TRANSHUMANISME : UN AVENIR 2.0 OU LE RETOUR A DE VIEILLES LUBIES

Il est brillant, pluridiplômé, docteur en médecine, mais aussi diplômé de Sciences Po, HEC et de l’ENA. Un surdoué. Qui dit mieux ? Veut-il devenir un nouveau Pic de la Mirandole ? C’est un grand communicant aussi, il ne dédaigne pas les conférences ni même les médias. Et il n’hésite pas à se montrer provocant pour mieux faire passer ses convictions ou ses messages.

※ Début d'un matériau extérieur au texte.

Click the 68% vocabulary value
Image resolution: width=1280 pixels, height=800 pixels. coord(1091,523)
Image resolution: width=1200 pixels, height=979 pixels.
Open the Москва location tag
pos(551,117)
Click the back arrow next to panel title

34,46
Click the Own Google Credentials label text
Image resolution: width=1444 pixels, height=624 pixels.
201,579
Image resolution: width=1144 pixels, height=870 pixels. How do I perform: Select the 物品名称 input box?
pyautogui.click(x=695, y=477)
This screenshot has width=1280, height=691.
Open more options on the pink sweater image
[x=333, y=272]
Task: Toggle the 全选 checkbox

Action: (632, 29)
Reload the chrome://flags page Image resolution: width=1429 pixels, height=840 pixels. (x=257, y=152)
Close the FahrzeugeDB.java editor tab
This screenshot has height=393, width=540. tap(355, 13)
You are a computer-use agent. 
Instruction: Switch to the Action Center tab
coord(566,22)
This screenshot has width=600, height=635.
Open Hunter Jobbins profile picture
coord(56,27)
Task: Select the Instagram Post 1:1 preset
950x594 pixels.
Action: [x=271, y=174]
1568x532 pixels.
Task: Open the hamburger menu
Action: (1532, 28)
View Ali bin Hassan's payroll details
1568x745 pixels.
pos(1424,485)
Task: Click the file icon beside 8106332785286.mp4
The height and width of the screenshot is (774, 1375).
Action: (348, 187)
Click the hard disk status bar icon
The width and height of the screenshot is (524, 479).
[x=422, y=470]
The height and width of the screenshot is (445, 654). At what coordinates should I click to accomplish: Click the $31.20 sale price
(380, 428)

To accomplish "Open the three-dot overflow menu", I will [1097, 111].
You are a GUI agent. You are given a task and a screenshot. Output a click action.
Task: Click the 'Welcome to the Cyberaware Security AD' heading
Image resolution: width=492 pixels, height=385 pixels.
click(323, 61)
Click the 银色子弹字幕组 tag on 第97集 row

Je m’intéresse à lui depuis plusieurs années. Non pas que je sois béat d’admiration devant ce genre de grand esprit savant et de surcroît pluridisciplinaire, mais j’ai apprécié son souci de faire connaître ses réflexions et ses intuitions avec un vrai talent pédagogique. Il a créé il y a vingt ans le site internet « Doctissimo » (qu’il a revendu depuis en empochant une belle somme) et il a publié des ouvrages de grande valeur pédagogique, à commencer par « La défaite du cancer » il y a cinq ans, ainsi que des investigations passionnantes sur les perspectives du développement des recherches génétiques et aussi de l’intelligence artificielle. Il est un peu imbu de lui-même, me disais-je, mais au moins il veut partager ses savoirs et ses questionnements avec le plus grand nombre.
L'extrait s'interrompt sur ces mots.